-------- Material for the task --------

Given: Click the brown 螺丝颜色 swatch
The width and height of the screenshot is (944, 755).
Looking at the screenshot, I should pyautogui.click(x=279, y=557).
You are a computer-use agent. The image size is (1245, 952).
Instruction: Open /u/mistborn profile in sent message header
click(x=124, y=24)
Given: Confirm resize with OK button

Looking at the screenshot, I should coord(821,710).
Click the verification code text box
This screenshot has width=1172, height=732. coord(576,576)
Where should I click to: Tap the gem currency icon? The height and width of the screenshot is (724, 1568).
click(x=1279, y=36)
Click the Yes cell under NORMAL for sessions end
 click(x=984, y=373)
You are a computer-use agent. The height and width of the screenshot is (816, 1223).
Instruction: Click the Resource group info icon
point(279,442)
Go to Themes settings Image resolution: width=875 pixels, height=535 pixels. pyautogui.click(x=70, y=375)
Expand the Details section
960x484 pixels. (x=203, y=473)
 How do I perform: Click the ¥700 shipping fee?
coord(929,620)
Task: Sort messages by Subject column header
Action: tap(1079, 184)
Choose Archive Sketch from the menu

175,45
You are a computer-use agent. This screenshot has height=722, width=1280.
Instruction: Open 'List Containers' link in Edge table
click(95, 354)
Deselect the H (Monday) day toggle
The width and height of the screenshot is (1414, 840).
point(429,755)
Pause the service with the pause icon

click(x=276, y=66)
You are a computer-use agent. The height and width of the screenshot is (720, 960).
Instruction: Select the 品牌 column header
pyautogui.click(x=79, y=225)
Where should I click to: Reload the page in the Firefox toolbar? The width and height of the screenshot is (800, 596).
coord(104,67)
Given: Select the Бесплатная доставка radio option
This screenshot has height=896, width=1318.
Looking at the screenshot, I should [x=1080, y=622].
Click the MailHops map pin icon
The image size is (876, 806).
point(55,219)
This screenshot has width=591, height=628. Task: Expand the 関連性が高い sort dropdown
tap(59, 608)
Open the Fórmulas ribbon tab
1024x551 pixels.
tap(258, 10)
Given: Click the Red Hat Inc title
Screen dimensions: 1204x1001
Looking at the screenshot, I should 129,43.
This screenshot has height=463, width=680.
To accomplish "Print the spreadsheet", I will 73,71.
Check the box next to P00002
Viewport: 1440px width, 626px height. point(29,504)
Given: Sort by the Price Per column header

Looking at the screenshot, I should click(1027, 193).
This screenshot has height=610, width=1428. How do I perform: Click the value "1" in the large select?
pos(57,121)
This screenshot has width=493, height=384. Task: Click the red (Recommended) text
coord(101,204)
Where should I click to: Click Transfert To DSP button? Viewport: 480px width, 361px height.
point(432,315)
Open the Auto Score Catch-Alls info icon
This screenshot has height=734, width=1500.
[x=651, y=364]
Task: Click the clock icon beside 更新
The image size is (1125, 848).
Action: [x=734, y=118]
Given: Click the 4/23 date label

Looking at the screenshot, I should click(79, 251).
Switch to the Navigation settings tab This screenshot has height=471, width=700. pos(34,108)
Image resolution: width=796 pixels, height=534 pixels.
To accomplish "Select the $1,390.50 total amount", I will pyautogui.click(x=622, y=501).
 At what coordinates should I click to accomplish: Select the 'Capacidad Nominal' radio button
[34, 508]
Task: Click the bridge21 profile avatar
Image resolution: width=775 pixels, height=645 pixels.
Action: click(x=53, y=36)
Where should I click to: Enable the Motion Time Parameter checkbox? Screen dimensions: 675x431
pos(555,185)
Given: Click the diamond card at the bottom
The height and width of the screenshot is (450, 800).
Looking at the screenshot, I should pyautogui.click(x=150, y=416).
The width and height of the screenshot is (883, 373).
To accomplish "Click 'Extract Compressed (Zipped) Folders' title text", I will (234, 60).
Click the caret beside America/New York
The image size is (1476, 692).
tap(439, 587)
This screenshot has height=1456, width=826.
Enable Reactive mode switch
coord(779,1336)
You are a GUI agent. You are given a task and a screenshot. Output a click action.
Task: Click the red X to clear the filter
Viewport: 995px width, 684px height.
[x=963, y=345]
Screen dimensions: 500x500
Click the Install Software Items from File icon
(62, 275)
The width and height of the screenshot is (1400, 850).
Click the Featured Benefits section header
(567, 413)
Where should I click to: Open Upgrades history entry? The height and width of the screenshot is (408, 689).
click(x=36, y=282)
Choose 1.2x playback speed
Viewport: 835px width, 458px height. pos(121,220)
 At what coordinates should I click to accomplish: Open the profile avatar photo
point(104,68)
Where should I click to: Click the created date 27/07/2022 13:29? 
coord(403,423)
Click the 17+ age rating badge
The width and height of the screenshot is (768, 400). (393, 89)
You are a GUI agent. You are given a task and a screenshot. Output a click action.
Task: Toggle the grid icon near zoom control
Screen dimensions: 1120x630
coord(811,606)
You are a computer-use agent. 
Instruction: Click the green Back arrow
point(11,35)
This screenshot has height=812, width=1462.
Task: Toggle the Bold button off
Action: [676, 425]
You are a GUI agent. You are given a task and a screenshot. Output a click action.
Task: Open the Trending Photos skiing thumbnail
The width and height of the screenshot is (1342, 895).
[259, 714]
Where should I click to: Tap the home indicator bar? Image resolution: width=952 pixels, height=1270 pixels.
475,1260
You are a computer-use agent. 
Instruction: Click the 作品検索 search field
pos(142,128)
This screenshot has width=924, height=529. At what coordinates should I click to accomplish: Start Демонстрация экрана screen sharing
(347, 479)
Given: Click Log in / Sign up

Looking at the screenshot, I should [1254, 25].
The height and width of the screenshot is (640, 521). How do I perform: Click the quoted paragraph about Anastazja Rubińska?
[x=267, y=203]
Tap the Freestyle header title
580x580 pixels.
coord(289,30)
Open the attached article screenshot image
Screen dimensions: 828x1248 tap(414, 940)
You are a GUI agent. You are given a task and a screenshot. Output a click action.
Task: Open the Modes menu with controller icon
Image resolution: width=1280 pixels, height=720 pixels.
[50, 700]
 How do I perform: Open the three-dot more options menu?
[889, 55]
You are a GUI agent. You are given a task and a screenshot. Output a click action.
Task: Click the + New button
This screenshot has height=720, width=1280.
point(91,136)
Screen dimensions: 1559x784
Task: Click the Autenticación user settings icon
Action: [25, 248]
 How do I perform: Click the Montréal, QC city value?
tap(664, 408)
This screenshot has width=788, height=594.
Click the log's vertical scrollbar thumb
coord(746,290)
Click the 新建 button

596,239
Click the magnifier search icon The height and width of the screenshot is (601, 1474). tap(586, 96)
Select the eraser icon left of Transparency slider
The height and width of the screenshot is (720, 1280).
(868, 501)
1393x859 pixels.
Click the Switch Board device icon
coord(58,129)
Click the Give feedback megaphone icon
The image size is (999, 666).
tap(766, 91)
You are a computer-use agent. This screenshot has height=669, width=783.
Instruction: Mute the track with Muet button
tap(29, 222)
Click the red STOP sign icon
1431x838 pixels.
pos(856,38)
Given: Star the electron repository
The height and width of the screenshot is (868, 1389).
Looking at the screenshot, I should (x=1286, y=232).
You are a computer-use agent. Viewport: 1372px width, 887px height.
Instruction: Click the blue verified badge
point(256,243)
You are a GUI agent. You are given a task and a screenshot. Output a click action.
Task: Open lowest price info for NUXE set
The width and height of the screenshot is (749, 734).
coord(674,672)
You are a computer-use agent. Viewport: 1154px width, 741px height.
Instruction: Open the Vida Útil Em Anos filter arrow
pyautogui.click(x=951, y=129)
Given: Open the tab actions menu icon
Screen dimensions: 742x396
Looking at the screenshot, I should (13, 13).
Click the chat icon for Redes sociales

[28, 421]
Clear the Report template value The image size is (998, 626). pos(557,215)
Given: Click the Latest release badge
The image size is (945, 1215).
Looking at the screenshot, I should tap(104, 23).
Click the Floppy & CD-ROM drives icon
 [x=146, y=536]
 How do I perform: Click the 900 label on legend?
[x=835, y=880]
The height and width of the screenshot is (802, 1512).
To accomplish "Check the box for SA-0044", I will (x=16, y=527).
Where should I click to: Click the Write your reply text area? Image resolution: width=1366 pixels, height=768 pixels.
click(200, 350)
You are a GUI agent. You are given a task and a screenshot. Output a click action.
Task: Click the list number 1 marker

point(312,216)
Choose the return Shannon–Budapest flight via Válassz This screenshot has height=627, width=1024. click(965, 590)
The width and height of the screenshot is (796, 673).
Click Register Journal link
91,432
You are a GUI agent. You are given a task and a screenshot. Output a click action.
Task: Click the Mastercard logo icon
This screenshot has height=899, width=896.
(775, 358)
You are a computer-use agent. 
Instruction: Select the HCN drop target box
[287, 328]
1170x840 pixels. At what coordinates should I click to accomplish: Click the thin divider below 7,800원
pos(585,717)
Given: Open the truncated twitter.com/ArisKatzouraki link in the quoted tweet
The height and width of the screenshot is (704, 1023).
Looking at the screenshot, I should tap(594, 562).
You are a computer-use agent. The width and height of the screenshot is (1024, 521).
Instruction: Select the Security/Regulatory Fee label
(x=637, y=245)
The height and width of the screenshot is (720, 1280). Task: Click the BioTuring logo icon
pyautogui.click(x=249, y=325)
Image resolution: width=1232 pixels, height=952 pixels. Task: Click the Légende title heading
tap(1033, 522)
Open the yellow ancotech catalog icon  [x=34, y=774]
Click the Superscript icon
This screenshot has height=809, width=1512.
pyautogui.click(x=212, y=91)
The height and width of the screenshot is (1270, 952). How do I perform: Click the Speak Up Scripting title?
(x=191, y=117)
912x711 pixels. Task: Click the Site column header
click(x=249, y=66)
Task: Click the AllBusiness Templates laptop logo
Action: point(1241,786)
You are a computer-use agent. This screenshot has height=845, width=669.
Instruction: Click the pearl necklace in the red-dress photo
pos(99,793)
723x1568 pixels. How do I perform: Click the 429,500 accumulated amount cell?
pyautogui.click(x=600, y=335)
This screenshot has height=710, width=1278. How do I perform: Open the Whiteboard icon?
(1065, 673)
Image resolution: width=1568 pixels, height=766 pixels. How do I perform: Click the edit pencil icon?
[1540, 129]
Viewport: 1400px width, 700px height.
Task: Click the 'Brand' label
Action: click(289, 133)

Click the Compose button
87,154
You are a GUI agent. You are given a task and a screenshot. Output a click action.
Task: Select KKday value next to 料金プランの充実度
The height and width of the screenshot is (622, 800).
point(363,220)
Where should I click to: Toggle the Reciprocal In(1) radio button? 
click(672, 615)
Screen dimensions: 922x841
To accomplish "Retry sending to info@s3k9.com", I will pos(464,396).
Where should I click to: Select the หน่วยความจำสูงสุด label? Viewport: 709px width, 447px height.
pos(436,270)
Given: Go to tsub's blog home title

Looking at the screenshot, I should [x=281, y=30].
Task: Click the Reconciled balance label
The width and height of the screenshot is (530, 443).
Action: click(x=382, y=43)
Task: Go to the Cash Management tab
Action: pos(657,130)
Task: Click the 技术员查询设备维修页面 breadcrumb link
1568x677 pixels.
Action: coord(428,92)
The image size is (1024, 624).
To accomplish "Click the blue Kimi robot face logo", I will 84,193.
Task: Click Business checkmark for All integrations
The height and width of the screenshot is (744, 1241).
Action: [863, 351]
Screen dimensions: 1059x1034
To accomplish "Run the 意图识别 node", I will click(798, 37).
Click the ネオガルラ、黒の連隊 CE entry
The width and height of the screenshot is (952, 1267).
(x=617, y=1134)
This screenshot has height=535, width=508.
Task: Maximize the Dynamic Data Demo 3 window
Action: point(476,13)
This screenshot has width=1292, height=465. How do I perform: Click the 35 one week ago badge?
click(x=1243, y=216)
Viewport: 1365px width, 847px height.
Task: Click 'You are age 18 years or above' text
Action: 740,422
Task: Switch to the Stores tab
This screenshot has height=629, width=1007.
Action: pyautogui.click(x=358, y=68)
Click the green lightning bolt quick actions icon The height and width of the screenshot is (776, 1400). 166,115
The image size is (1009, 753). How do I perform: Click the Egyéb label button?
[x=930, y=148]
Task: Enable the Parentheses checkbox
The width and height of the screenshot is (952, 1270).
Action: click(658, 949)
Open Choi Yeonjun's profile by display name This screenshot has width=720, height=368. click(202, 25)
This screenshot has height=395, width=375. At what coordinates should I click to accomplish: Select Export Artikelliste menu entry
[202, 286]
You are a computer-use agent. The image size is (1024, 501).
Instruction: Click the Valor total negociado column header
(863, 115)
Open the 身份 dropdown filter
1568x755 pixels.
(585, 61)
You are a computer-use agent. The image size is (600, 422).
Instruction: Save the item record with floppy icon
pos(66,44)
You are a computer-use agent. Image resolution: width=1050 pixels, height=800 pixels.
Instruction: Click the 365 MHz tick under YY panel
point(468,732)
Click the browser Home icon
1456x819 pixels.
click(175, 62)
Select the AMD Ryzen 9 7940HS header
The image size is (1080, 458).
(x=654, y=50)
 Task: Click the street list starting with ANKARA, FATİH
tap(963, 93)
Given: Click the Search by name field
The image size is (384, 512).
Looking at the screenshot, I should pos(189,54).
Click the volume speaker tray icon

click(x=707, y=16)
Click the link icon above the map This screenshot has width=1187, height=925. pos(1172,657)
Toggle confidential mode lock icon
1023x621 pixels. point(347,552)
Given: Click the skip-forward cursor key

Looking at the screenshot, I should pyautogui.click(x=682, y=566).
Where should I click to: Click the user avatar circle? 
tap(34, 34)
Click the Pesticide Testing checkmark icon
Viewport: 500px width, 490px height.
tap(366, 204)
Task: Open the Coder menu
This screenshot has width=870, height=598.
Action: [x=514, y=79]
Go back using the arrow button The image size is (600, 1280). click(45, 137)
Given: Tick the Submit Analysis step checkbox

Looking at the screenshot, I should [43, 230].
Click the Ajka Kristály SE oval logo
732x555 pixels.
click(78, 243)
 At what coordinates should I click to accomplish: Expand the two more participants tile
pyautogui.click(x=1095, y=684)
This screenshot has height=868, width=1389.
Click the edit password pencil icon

--------

**Your objective:** From the data above, copy each line with the string "checkmark" in it.

**Completed task:**
Task: Click Business checkmark for All integrations
Click the Pesticide Testing checkmark icon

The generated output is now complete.